Day 182: America’s native prisoners of war

Aaron Huey appears at TED to show his photographs of the Lakota, a group of Native American who live 75 miles Southeast of the Black Hills of South Dakota. The reservation is Pine Ridge, also known as Prisoner of War camp number 334.

Despite being well known by the Lakota people, Huey will always be known as ‘wasichu.’ In addition to being a term for white people, wasichu means ‘one who takes the best meat for himself.’ This is the topic of Huey’s conversation. He presents a historical timeline of events which he learned of in his dealings with the Lakota people. This deserves to be heard, even if you don’t listen to his talk, so here it is.
1824: the Bureau of Indian affairs created within the American War Department.
1851: The first treaty of Fort Laramie was drawn up, making the Lakota lands a sovereign nation; had this held, the U.S. map would look very different today. 
1861: The Homestead act, signed by Lincoln, unleashed white settlers into those lands.
1863: An uprising of Santee Sioux in Minnesota ends with the hanging of 38 Sioux, ordered by Lincoln only two days after the signing of the Emancipation proclamation.
1866: The beginning of the Transcontinental railroad. Three groups led by the chief Red Cloud attacked and defeated the U.S. army many times. 
1868: The second Laramie treaty clearly guaranteed Sioux ownership of their sovereign nation and the sacred Black Hills.
1869: Transcontinental railroad was completed. Amongst its passengers were hunters who killed the buffaloes, taking food from the Lakota. 
1871: The Federal government makes all Indians wards of the government and prevents them from leaving reservations, essentially making them prisoners of war. Also, treaty making was ended.
1875: Custer announced the discovery of gold in the Black Hills and recommends that congress find a way to end the treaties as soon as possible. The Lakota war begins.

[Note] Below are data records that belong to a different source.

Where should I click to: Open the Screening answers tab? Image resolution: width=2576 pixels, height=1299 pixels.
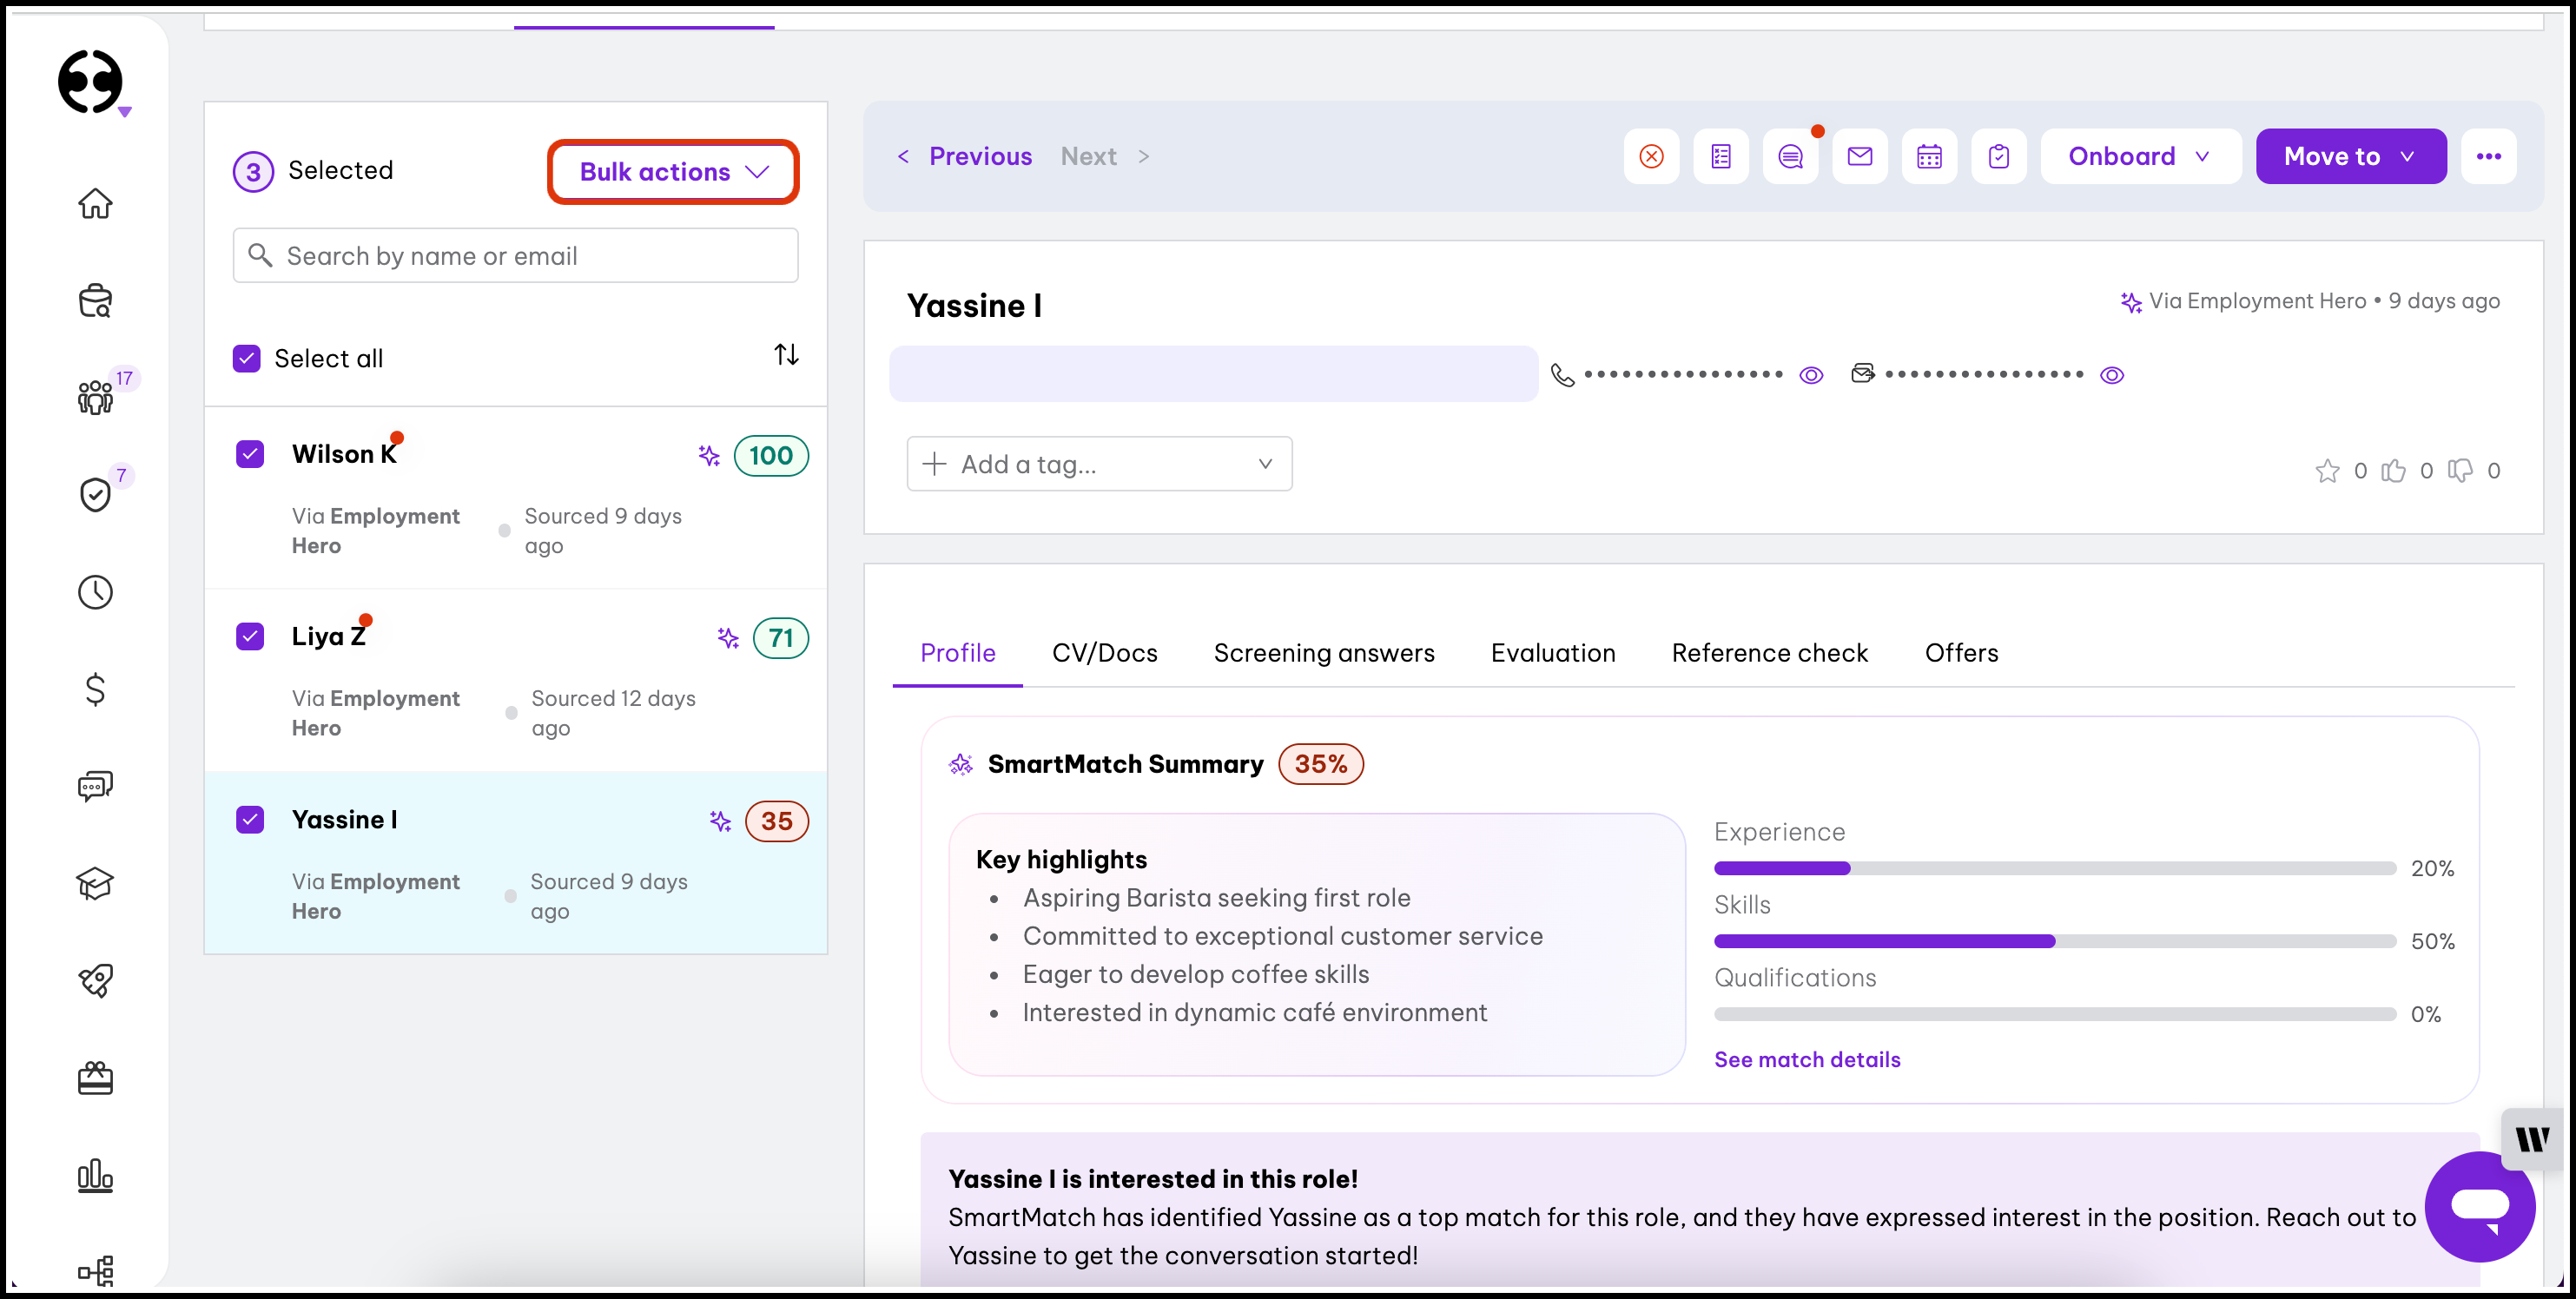point(1323,653)
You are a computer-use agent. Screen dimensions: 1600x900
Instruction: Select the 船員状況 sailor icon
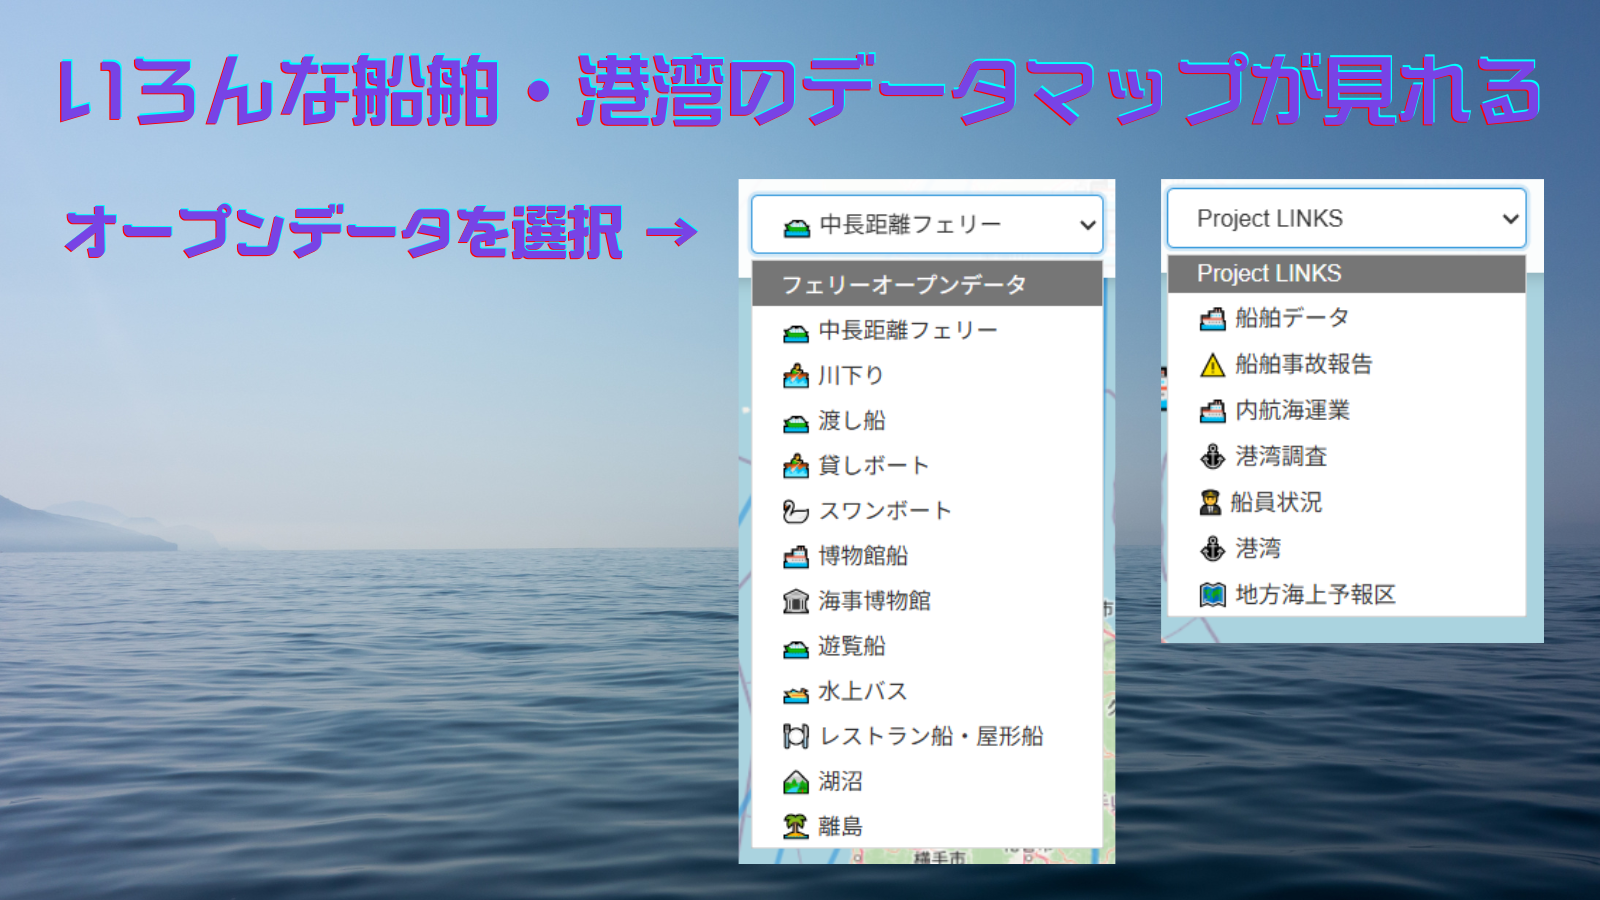pyautogui.click(x=1210, y=503)
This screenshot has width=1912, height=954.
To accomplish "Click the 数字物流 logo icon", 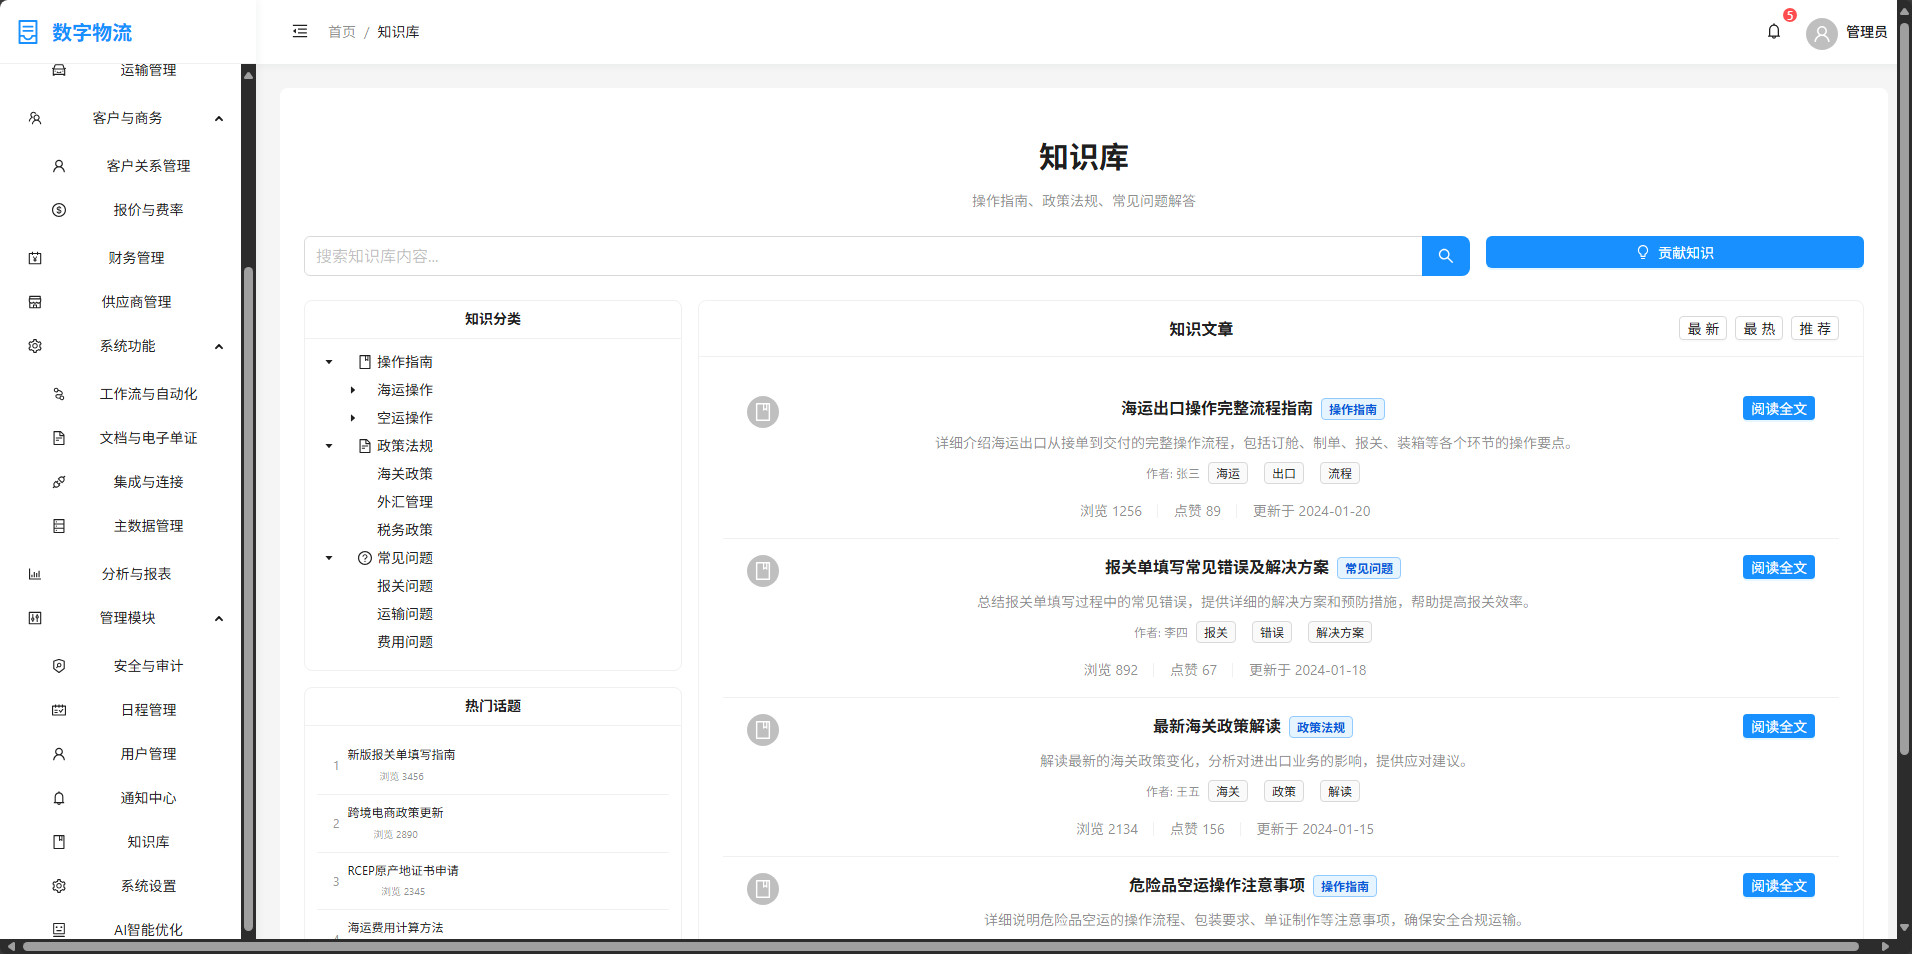I will (28, 31).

1876: Custer’s 7th cavalry was crushed at the battle of Little Big Horn.
1877: Crazy Horse surrendered at Fort Robinson and was later killed while in custody. Also, a campaign was mounted to dissolve the treaties, by forcing the Lakota to sell their lands or they would starve. Despite the Fort Laramie treaty calling for 75% of men to sign away land when only 10% did, that clause was ignored. 
1887: The Dawes Act. Communal ownership of land on reservations ends. Reservations are cut up and distributed to individual Indians with millions of acres lost to tribes. 
1890: The Wounded Knee massacre. U.S. troops surrounded an encampment at Wounded Knee Creek and massacred Chief Big Foot and over 300 prisoners of war. More Medals of Honor for Valor were awarded to the cavalry than in WW1, WW2, Afghanistan, Korea, Vietnam or Iraq. The U.S. Indian population reached its low point of less than 250,000, compared with an estimated eight million in 1492.
1980: The U.S. Supreme Court ruled that the terms of the Fort Laramie treaty had been violated and offered the Sioux 106 million dollars. The Sioux refused with the statement that the Black Hills weren’t for sale. 
Nowadays, statistics reveal the legacy of colonisation, forced migration and treaty violations, with grossly inadequate health outcomes, social problems and appalling housing conditions amongst the problems experienced by Native Americans. These problems aren’t easy to fix and some might suggest a time machine is needed. Huey here presents his TED wish; that the Black Hills are given back to the Lakota people and the U.S. government stops violating the terms of the Laramie treaties.